Ritiene che alcuni casi mediaticamente eclatanti – penso a quello del piccolo Alfie – abbiano creato una nuova sensibilità dell’opinione pubblica sui temi della vita?
“Certi casi hanno stimolato l’opinione pubblica, è vero. Certo, bisogna vedere come questa attenzione è stata stimolata. Le argomentazioni che trovano spazio nel dibattito pubblico sono spesso molto contrapposte, alcune non corrispondono alla verità. Ecco allora che la riflessione globale che ci invita a fare il Papa potrebbe aiutare affinché tutti si muovano nella ricerca di una verità che sia il più possibile vicina all’uomo, che contempli – come ricorda lui – in modo olistico la persona, nell’aspetto fisico e spirituale della vita. Questo approccio può aiutarci nel comprendere nuovi casi che potrebbero avvenire in futuro”.

L’approccio della Chiesa alla bioetica è cambiato in cinque anni di pontificato di Papa Francesco? Si parla meno di valori non negoziabili…
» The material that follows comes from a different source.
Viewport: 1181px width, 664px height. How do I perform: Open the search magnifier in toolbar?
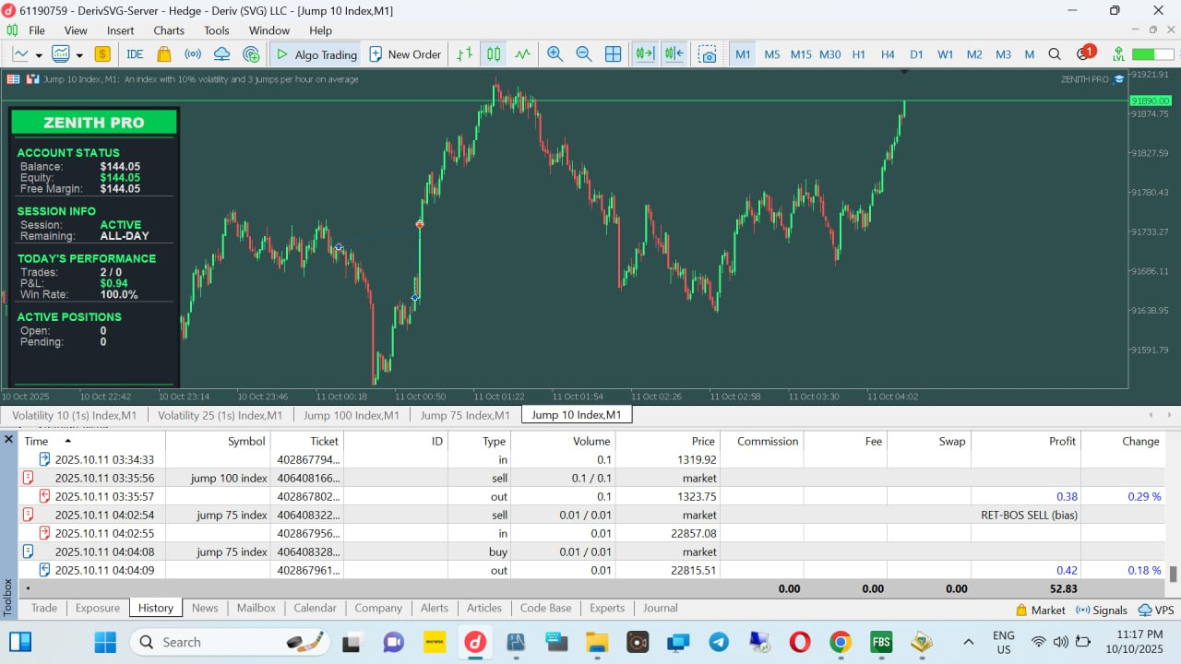(1055, 54)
“Direi di no. Vedo una continuità sostanziale e una differenza soltanto nella modalità con cui le questioni vengono lette. Come dicevo prima, su certi temi il magistero della Chiesa viene oggi integrato con aspetti sociali, di responsabilità. Non si tratta di una modifica, ma di un allargamento della riflessione: restano inalterati i valori non negoziabili, soltanto viene dato loro un respiro più largo, di tipo sociale”.